**Opdracht A**.
Welke bijbelgedeelten werden volgens de overweging over roeping gelezen?
-----
Roeping*

brugge trienale 2015

Brugge Trienale

Gelezen: Jeremia 1,4-10 en Marcus 1,16-20 Thema Roeping

Eigenlijk staat de overweging al afgedrukt in onze liturgie: nl. in het slotlied: “Will you come and follow me…Will you let my life be grown in you and you in me?”

Daarin wordt alles gezegd dat gezegd moet worden en waar het om draait. Neem de tekst straks maar mee naar huis en hang ze boven je bed.  Want het is goed om er zo af en toe naar te kijken. Laat haar maar binnenkomen. We zijn dus snel klaar vandaag! Amen.

Was het maar zo! Met die snelheid beseffen waar het omdraait. Vooral echter niet alleen beseffen maar ook doen: uit je huisje komen! Roeping. Het klinkt als een verheven ideaal. Dat is het soms ook. Zeker als we naar onze bijbelse teksten kijken hoe de profeten aan de bak moeten. Soms tegen heug en meug, soms met alleen maar aangetrokken remmen. Jeremia is nog een jongetje en toch wordt hij al voor de kar van God gespannen, om Gods stem, Gods Woord te laten klinken in de woelige tijd van toen. Dat is hem niet in de koude kleren gaan zitten. En ook de toekomstig mensenvissers uit Marcus gaan geen makkelijk en comfortabel leven tegemoet; hun comfortzone moeten ze ver en ver achter zich laten om het maar eens modern uit te drukken. Maar nu naar ons. Jeremia, dat is lang geleden, en dat was een bijzondere situatie. Daarmee zullen we ons waarschijnlijk niet zo snel identificeren. Misschien met de leerlingen van Jezus zoals ze ons gepresenteerd worden, ook niet? Wie zal het zeggen?
-----
**Opdracht B**.
Neem uit de records letterlijk het deel over dat begint bij de regel met "Identify the location" en doorloopt tot het einde van de records, beide grenzen inbegrepen. Laat de afbeeldingen daarbij weg.
-----
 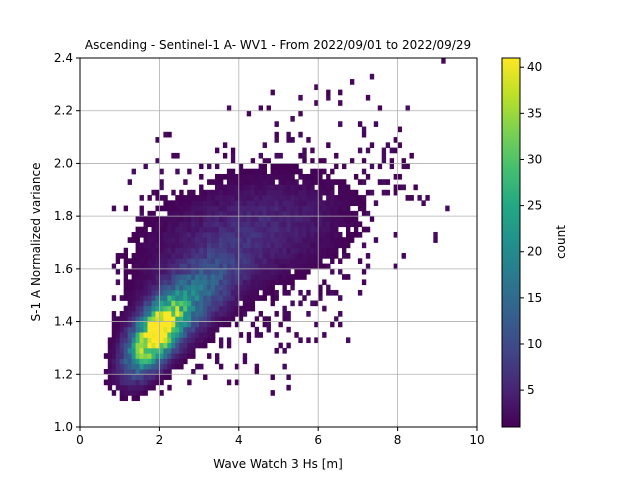 I want to click on x-tick-label: 8, so click(x=398, y=440).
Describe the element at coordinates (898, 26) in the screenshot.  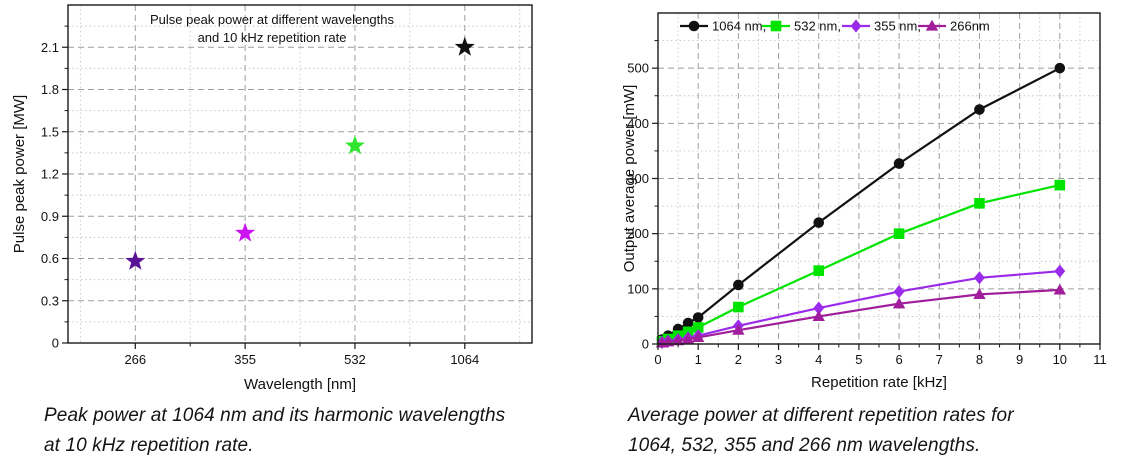
I see `svg-text: 355 nm,` at that location.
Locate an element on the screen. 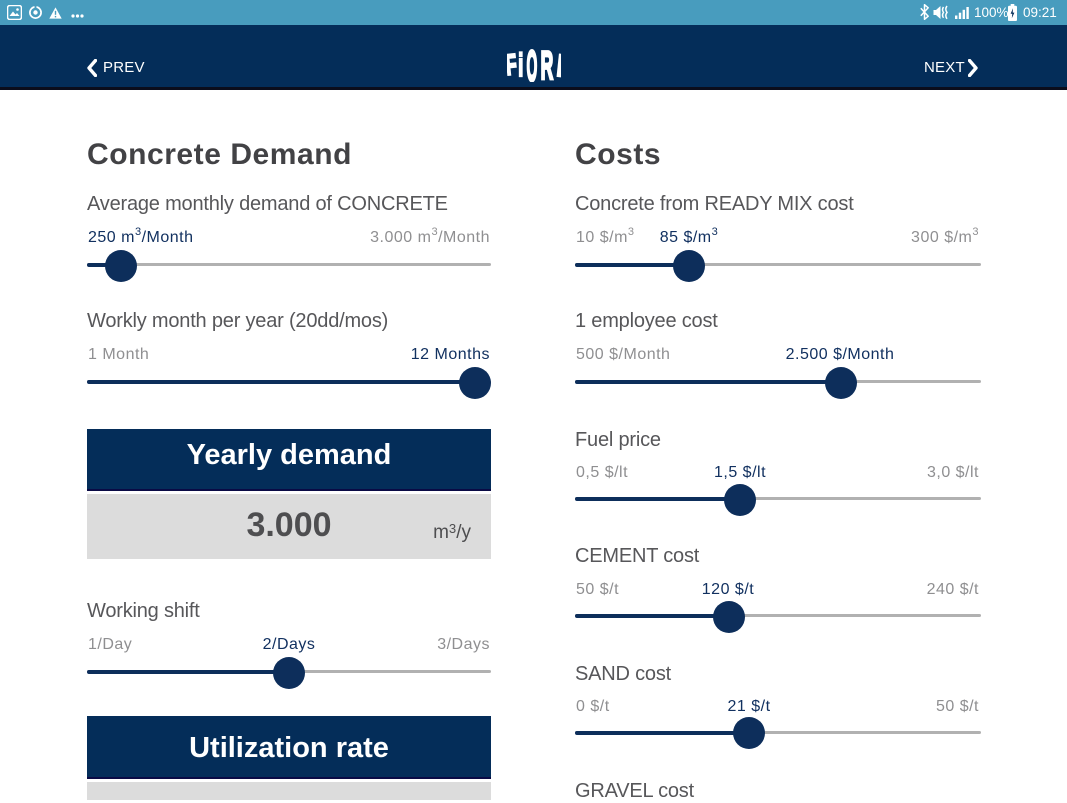 The height and width of the screenshot is (803, 1067). svg-text: I is located at coordinates (558, 65).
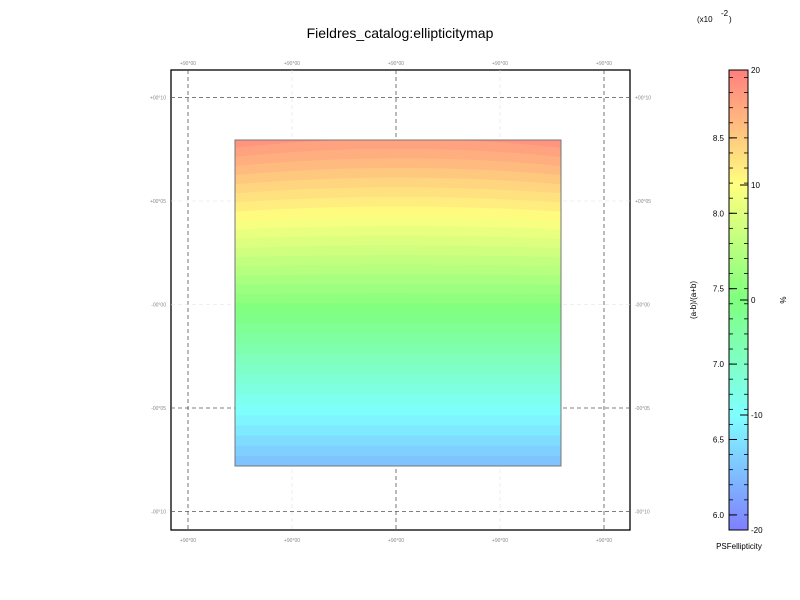  What do you see at coordinates (739, 546) in the screenshot?
I see `colorbar-label: PSFellipticity` at bounding box center [739, 546].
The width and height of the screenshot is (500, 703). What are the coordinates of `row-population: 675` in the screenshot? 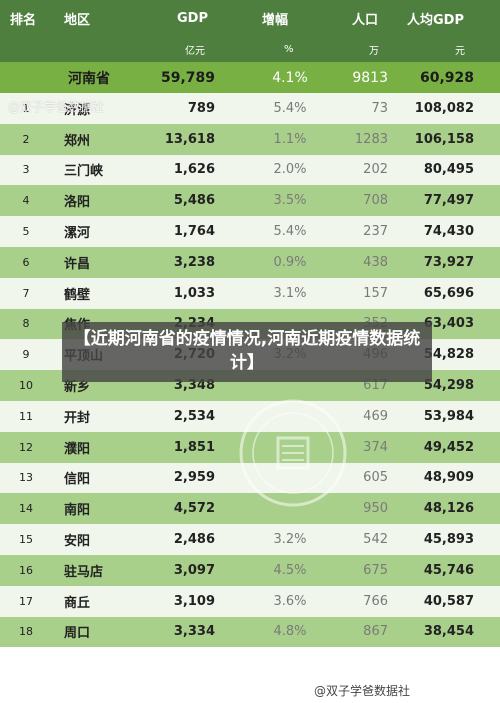 It's located at (376, 570).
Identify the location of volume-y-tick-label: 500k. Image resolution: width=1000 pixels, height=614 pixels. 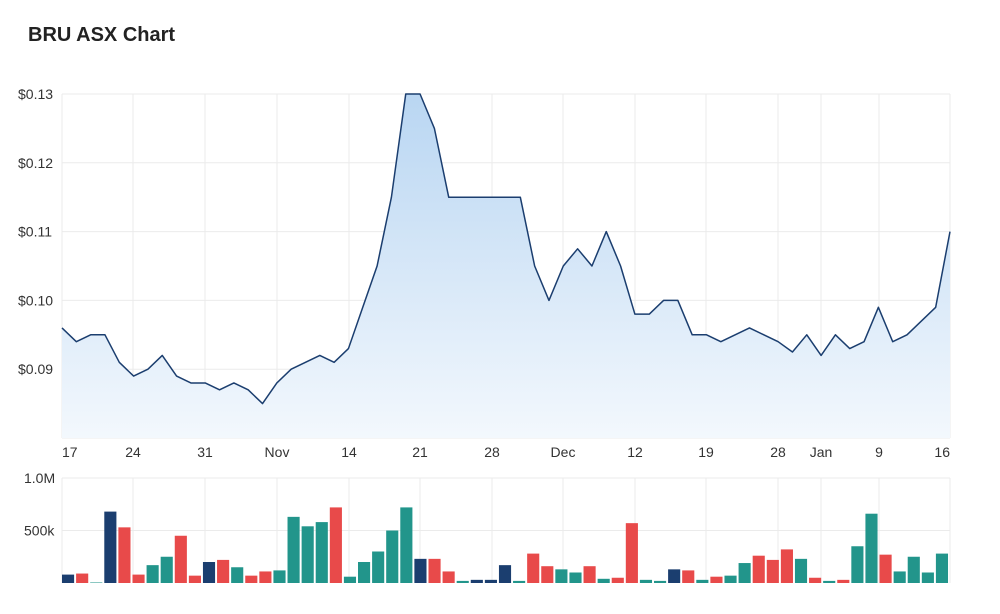
(40, 531).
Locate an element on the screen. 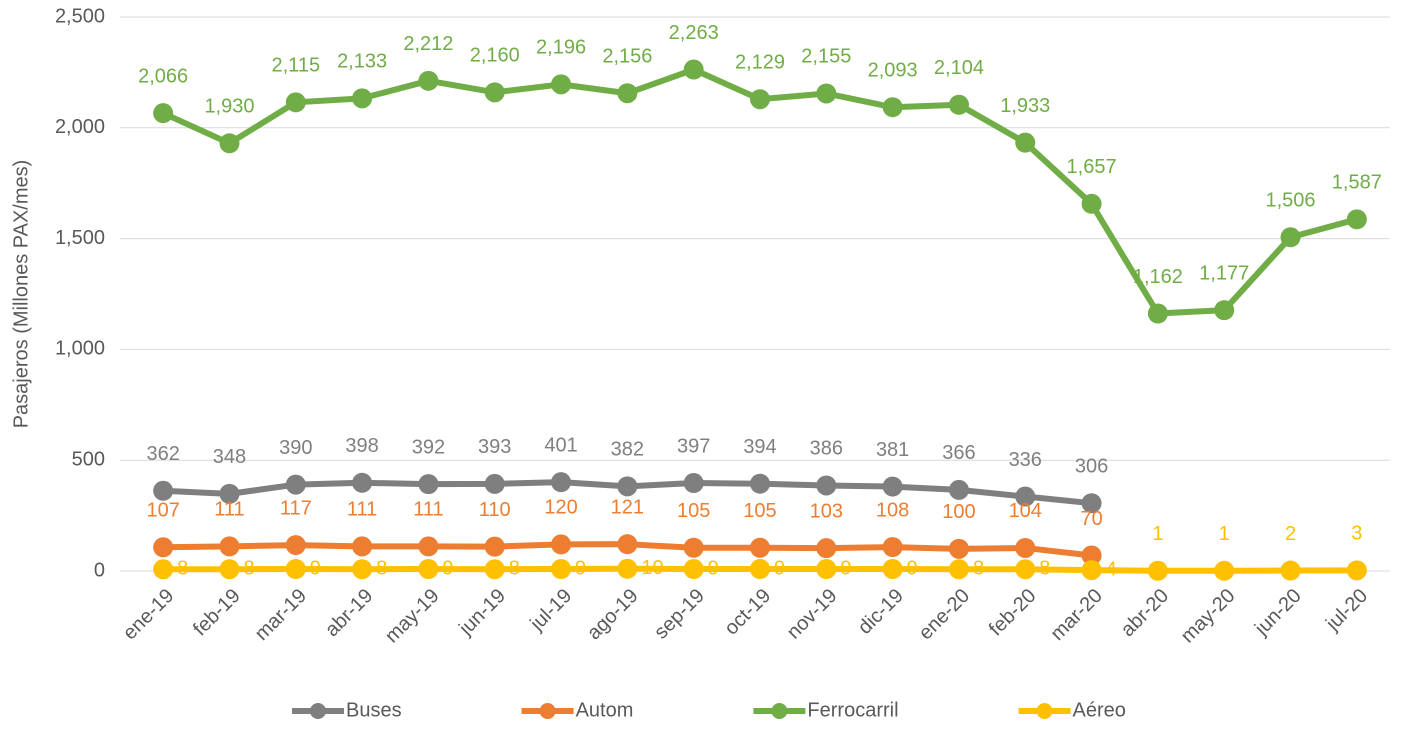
-----
**Uitvoer A**.
Jeremia 1,4-10 en Marcus 1,16-20.

**Uitvoer B**.
Identify the location of volume-y-tick-label: 500k. Image resolution: width=1000 pixels, height=614 pixels. 
(40, 531).
Locate an element on the screen. 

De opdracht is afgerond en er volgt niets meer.